[START]

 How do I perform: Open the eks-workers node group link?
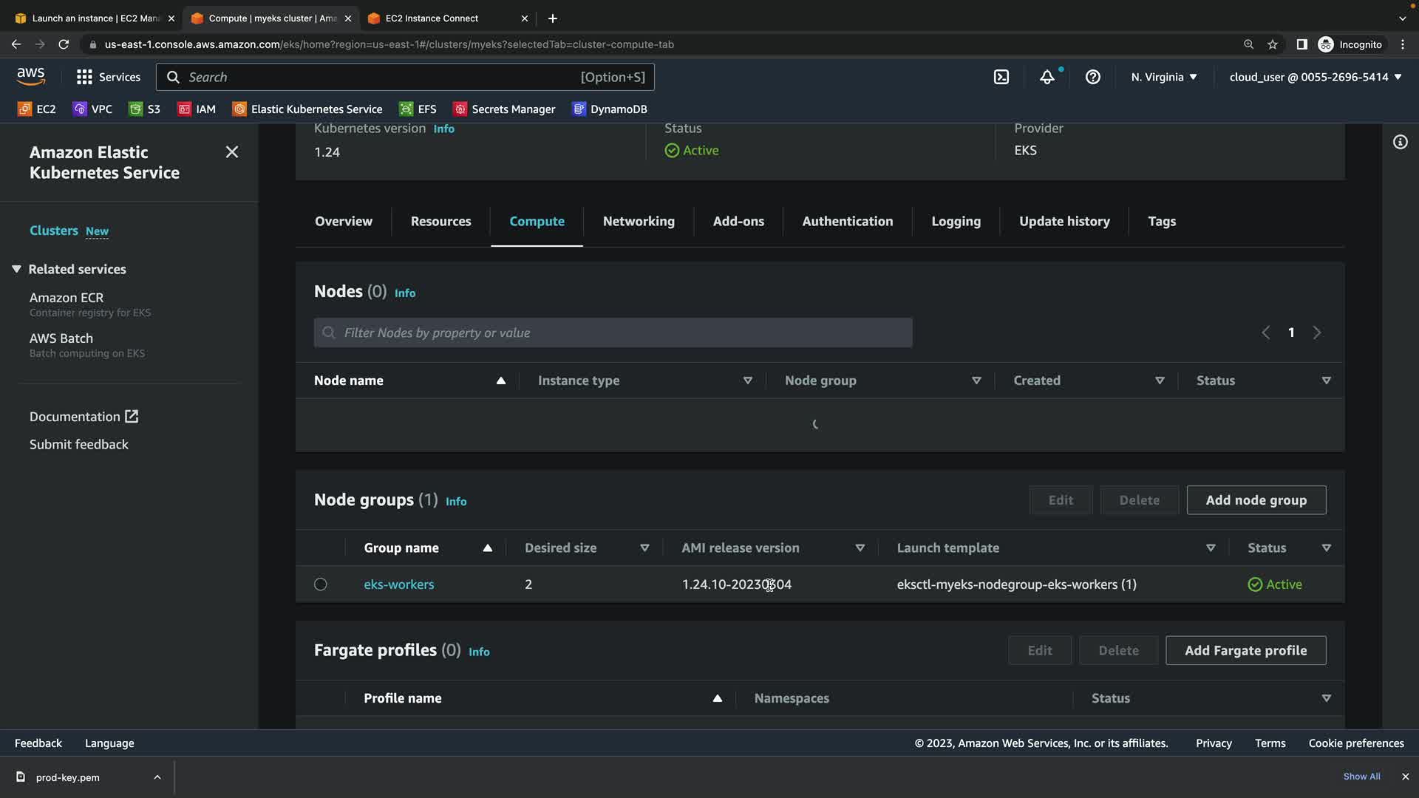[x=398, y=584]
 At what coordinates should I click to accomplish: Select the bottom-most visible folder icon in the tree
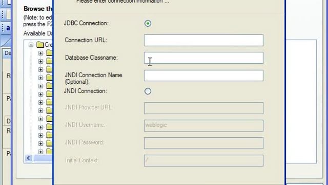pyautogui.click(x=49, y=151)
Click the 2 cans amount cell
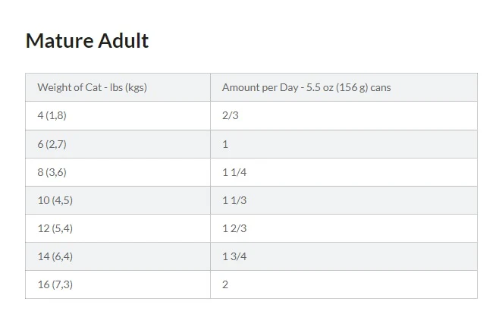This screenshot has width=496, height=314. click(344, 284)
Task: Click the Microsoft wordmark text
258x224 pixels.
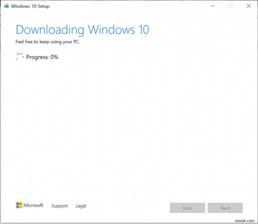Action: coord(33,205)
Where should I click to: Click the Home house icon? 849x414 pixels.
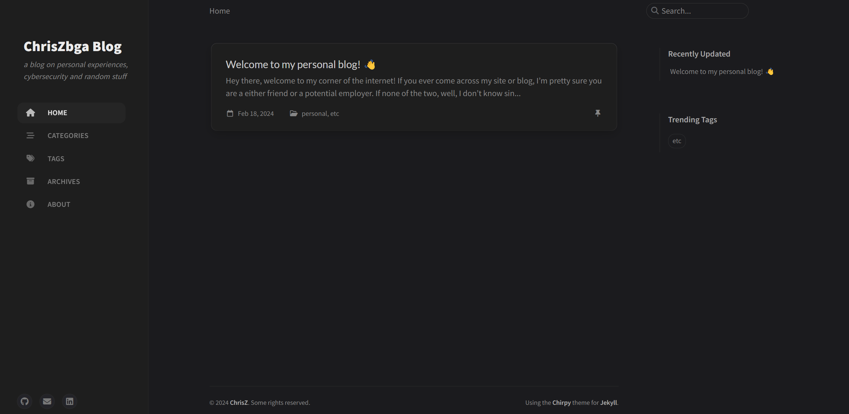(30, 113)

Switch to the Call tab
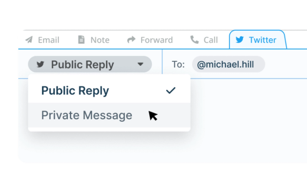pos(211,40)
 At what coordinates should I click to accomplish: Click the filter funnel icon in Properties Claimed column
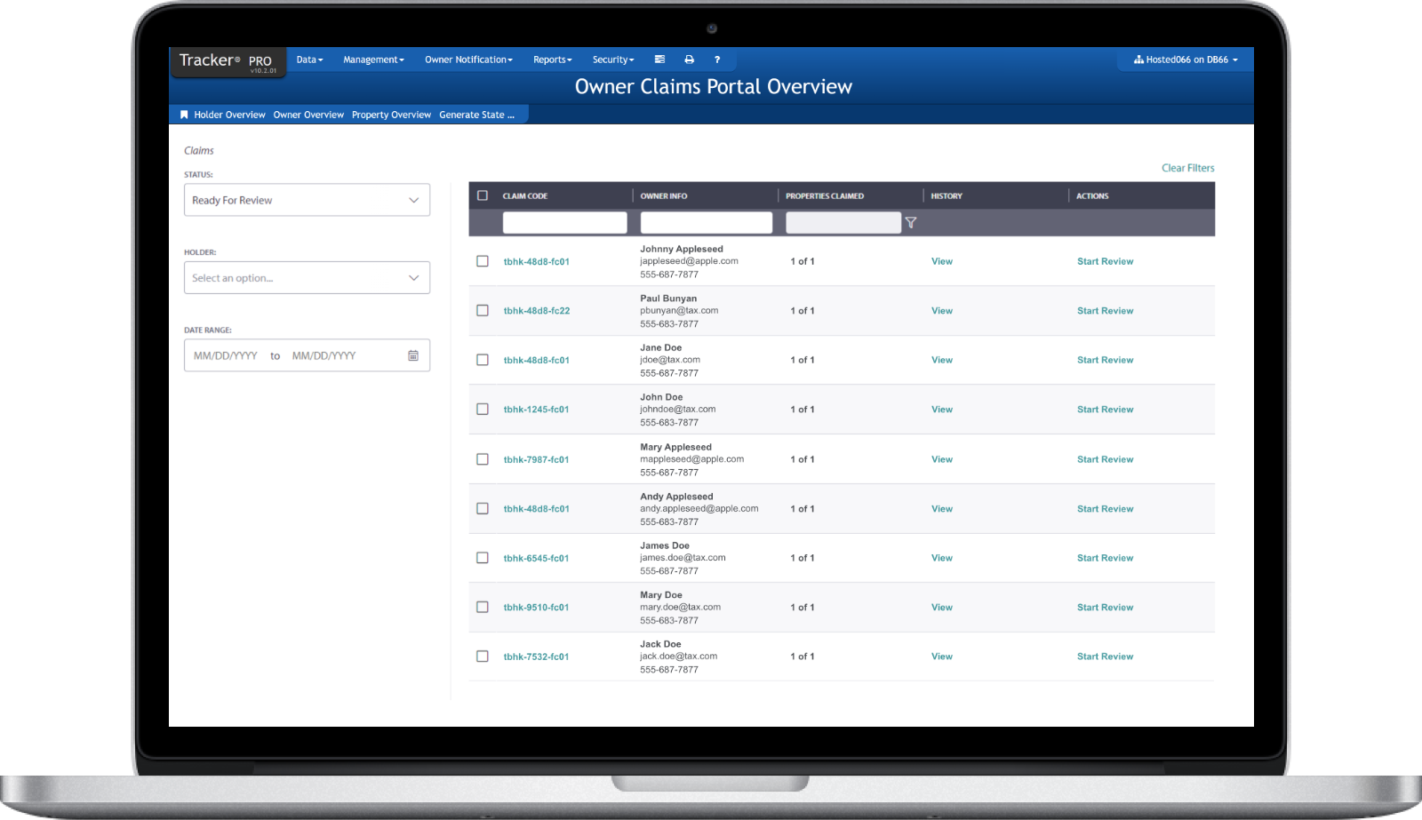click(910, 223)
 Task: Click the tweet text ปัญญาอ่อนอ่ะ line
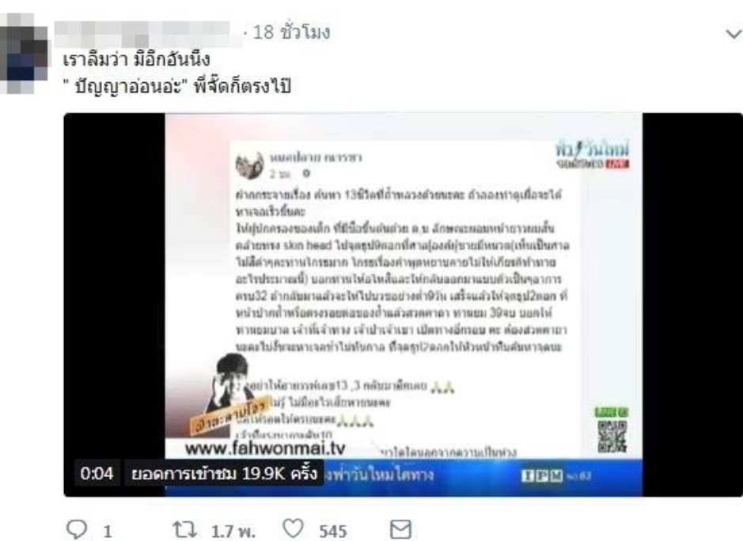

[END]

The exercise:
Write out the items word for word, from the line containing "Where should I" up to and including the last line of the items, leaving out the pictures.

Correct output:
Where should I click to: Click the Home house icon? 849x414 pixels.
(30, 113)

Switch to the Call tab
pos(211,40)
 At what coordinates should I click to accomplish: Click the filter funnel icon in Properties Claimed column
click(910, 223)
 Task: Click the tweet text ปัญญาอ่อนอ่ะ line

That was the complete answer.